■ Records for the exercise:
BEGIN
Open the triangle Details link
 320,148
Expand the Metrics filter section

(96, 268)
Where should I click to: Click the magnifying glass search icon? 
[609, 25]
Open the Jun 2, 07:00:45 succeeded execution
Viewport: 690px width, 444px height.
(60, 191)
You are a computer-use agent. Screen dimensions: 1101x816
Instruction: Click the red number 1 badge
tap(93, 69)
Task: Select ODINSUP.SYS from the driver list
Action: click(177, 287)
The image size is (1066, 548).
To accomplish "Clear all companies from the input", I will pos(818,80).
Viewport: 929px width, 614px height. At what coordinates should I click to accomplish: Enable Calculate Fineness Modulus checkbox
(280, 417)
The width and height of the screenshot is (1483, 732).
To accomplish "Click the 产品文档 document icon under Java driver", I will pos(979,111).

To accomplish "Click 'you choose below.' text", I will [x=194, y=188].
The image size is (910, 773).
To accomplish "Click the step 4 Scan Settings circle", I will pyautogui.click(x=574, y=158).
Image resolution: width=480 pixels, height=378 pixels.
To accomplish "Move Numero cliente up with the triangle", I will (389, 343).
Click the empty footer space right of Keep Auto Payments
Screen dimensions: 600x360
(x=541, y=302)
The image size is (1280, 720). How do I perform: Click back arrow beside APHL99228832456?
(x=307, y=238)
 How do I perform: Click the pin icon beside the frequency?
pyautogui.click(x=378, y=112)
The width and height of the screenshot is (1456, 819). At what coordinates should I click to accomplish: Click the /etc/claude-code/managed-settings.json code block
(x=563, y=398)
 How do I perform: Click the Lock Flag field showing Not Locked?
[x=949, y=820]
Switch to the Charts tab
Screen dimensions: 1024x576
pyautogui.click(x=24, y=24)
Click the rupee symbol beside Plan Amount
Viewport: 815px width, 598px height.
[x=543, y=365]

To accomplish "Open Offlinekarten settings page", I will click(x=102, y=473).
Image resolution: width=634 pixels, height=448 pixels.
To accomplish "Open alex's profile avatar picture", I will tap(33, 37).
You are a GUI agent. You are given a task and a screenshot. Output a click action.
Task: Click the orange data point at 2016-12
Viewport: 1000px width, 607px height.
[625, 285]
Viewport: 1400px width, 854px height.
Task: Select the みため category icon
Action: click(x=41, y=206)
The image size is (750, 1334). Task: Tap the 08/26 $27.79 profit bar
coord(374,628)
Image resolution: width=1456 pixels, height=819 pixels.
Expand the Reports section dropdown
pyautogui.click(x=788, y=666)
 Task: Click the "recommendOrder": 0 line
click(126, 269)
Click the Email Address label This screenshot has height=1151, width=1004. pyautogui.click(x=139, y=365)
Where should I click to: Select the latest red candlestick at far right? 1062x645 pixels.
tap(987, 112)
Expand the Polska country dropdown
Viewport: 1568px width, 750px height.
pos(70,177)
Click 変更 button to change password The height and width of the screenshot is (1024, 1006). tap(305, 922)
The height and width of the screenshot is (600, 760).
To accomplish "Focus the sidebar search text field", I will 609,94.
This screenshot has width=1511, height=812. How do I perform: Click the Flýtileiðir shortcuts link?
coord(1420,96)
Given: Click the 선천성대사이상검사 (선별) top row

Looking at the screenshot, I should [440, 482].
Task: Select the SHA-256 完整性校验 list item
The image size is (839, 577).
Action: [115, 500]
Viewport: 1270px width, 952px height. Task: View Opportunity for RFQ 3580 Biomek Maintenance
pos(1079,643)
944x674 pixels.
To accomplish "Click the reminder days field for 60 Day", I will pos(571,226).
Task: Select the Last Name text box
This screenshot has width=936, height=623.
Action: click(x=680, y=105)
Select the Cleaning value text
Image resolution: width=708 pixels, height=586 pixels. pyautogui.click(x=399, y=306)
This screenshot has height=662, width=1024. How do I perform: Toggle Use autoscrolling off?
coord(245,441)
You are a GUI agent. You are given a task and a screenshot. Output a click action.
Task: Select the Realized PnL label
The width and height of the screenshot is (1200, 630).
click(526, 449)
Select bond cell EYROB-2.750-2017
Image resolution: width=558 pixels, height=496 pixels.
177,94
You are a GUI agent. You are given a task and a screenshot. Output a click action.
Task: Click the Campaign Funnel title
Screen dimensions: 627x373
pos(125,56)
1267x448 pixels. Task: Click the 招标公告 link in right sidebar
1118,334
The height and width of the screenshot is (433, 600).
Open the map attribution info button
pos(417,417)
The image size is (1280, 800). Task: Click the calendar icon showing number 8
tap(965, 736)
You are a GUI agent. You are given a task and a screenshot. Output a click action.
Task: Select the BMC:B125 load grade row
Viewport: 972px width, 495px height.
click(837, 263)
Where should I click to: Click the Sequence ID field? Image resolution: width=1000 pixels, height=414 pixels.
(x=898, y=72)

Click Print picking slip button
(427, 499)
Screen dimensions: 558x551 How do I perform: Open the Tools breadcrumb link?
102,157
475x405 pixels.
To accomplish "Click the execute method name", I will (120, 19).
END
■ Instructions to follow: Write the data out again in full and exactly.

■ Task solution:
Open the triangle Details link
 320,148
Expand the Metrics filter section

(96, 268)
Where should I click to: Click the magnifying glass search icon? 
[609, 25]
Open the Jun 2, 07:00:45 succeeded execution
Viewport: 690px width, 444px height.
(60, 191)
You are a computer-use agent. Screen dimensions: 1101x816
Instruction: Click the red number 1 badge
tap(93, 69)
Task: Select ODINSUP.SYS from the driver list
Action: click(177, 287)
The image size is (1066, 548).
To accomplish "Clear all companies from the input", I will pos(818,80).
Viewport: 929px width, 614px height. At what coordinates should I click to accomplish: Enable Calculate Fineness Modulus checkbox
(280, 417)
The width and height of the screenshot is (1483, 732).
To accomplish "Click the 产品文档 document icon under Java driver", I will pos(979,111).

To accomplish "Click 'you choose below.' text", I will [x=194, y=188].
The image size is (910, 773).
To accomplish "Click the step 4 Scan Settings circle", I will pyautogui.click(x=574, y=158).
Image resolution: width=480 pixels, height=378 pixels.
To accomplish "Move Numero cliente up with the triangle", I will (389, 343).
Click the empty footer space right of Keep Auto Payments
Screen dimensions: 600x360
(x=541, y=302)
The image size is (1280, 720). How do I perform: Click back arrow beside APHL99228832456?
(x=307, y=238)
 How do I perform: Click the pin icon beside the frequency?
pyautogui.click(x=378, y=112)
The width and height of the screenshot is (1456, 819). At what coordinates should I click to accomplish: Click the /etc/claude-code/managed-settings.json code block
(x=563, y=398)
 How do I perform: Click the Lock Flag field showing Not Locked?
[x=949, y=820]
Switch to the Charts tab
Screen dimensions: 1024x576
pyautogui.click(x=24, y=24)
Click the rupee symbol beside Plan Amount
Viewport: 815px width, 598px height.
[x=543, y=365]

To accomplish "Open Offlinekarten settings page", I will click(x=102, y=473).
Image resolution: width=634 pixels, height=448 pixels.
To accomplish "Open alex's profile avatar picture", I will tap(33, 37).
You are a GUI agent. You are given a task and a screenshot. Output a click action.
Task: Click the orange data point at 2016-12
Viewport: 1000px width, 607px height.
[625, 285]
Viewport: 1400px width, 854px height.
Task: Select the みため category icon
Action: click(x=41, y=206)
The image size is (750, 1334). Task: Tap the 08/26 $27.79 profit bar
coord(374,628)
Image resolution: width=1456 pixels, height=819 pixels.
Expand the Reports section dropdown
pyautogui.click(x=788, y=666)
 Task: Click the "recommendOrder": 0 line
click(126, 269)
Click the Email Address label This screenshot has height=1151, width=1004. pyautogui.click(x=139, y=365)
Where should I click to: Select the latest red candlestick at far right? 1062x645 pixels.
tap(987, 112)
Expand the Polska country dropdown
Viewport: 1568px width, 750px height.
pos(70,177)
Click 変更 button to change password The height and width of the screenshot is (1024, 1006). tap(305, 922)
The height and width of the screenshot is (600, 760).
To accomplish "Focus the sidebar search text field", I will 609,94.
This screenshot has width=1511, height=812. How do I perform: Click the Flýtileiðir shortcuts link?
coord(1420,96)
Given: Click the 선천성대사이상검사 (선별) top row

Looking at the screenshot, I should [440, 482].
Task: Select the SHA-256 完整性校验 list item
The image size is (839, 577).
Action: [115, 500]
Viewport: 1270px width, 952px height. Task: View Opportunity for RFQ 3580 Biomek Maintenance
pos(1079,643)
944x674 pixels.
To accomplish "Click the reminder days field for 60 Day", I will pos(571,226).
Task: Select the Last Name text box
This screenshot has width=936, height=623.
Action: click(x=680, y=105)
Select the Cleaning value text
Image resolution: width=708 pixels, height=586 pixels. pyautogui.click(x=399, y=306)
This screenshot has height=662, width=1024. How do I perform: Toggle Use autoscrolling off?
coord(245,441)
You are a GUI agent. You are given a task and a screenshot. Output a click action.
Task: Select the Realized PnL label
The width and height of the screenshot is (1200, 630).
click(526, 449)
Select bond cell EYROB-2.750-2017
Image resolution: width=558 pixels, height=496 pixels.
177,94
You are a GUI agent. You are given a task and a screenshot. Output a click action.
Task: Click the Campaign Funnel title
Screen dimensions: 627x373
pos(125,56)
1267x448 pixels. Task: Click the 招标公告 link in right sidebar
1118,334
The height and width of the screenshot is (433, 600).
Open the map attribution info button
pos(417,417)
The image size is (1280, 800). Task: Click the calendar icon showing number 8
tap(965, 736)
You are a GUI agent. You are given a task and a screenshot. Output a click action.
Task: Select the BMC:B125 load grade row
Viewport: 972px width, 495px height.
click(837, 263)
Where should I click to: Click the Sequence ID field? Image resolution: width=1000 pixels, height=414 pixels.
(x=898, y=72)

Click Print picking slip button
(427, 499)
Screen dimensions: 558x551 How do I perform: Open the Tools breadcrumb link?
102,157
475x405 pixels.
To accomplish "Click the execute method name", I will (120, 19).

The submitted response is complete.